● To be done: Copy out the stretch of lines from the start of the records through the line containing "[1215, 133]", keeping every character unchanged.

● Information supplied:
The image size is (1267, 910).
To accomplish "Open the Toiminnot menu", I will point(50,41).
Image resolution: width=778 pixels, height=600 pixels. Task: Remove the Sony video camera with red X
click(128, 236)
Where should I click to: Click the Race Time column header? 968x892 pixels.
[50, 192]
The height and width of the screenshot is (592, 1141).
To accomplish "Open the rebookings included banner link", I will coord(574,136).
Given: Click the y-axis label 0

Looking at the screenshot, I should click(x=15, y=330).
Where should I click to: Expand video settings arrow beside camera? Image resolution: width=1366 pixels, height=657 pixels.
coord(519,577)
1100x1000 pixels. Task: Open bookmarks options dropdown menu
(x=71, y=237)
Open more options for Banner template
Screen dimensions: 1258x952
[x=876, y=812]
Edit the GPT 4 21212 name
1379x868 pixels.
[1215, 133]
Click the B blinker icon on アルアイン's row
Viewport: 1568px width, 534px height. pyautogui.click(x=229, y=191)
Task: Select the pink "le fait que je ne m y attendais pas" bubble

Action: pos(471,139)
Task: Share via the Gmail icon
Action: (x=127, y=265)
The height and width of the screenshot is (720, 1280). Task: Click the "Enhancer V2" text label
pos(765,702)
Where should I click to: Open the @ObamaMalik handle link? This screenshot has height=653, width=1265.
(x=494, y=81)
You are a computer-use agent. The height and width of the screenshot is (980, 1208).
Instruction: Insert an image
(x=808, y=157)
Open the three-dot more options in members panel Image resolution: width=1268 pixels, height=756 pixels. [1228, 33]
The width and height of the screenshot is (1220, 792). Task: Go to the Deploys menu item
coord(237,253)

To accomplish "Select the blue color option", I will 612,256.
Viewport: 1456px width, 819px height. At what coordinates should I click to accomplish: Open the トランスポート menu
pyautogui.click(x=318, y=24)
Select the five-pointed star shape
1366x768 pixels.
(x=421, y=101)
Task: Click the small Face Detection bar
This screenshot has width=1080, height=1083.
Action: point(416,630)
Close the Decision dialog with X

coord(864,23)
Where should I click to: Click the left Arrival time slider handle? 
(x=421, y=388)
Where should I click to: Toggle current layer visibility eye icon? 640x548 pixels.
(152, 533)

● Solution for this task:
The image size is (1267, 910).
To accomplish "Open the Toiminnot menu", I will point(50,41).
Image resolution: width=778 pixels, height=600 pixels. Task: Remove the Sony video camera with red X
click(128, 236)
Where should I click to: Click the Race Time column header? 968x892 pixels.
[50, 192]
The height and width of the screenshot is (592, 1141).
To accomplish "Open the rebookings included banner link", I will coord(574,136).
Given: Click the y-axis label 0

Looking at the screenshot, I should click(x=15, y=330).
Where should I click to: Expand video settings arrow beside camera? Image resolution: width=1366 pixels, height=657 pixels.
coord(519,577)
1100x1000 pixels. Task: Open bookmarks options dropdown menu
(x=71, y=237)
Open more options for Banner template
Screen dimensions: 1258x952
[x=876, y=812]
Edit the GPT 4 21212 name
1379x868 pixels.
[1215, 133]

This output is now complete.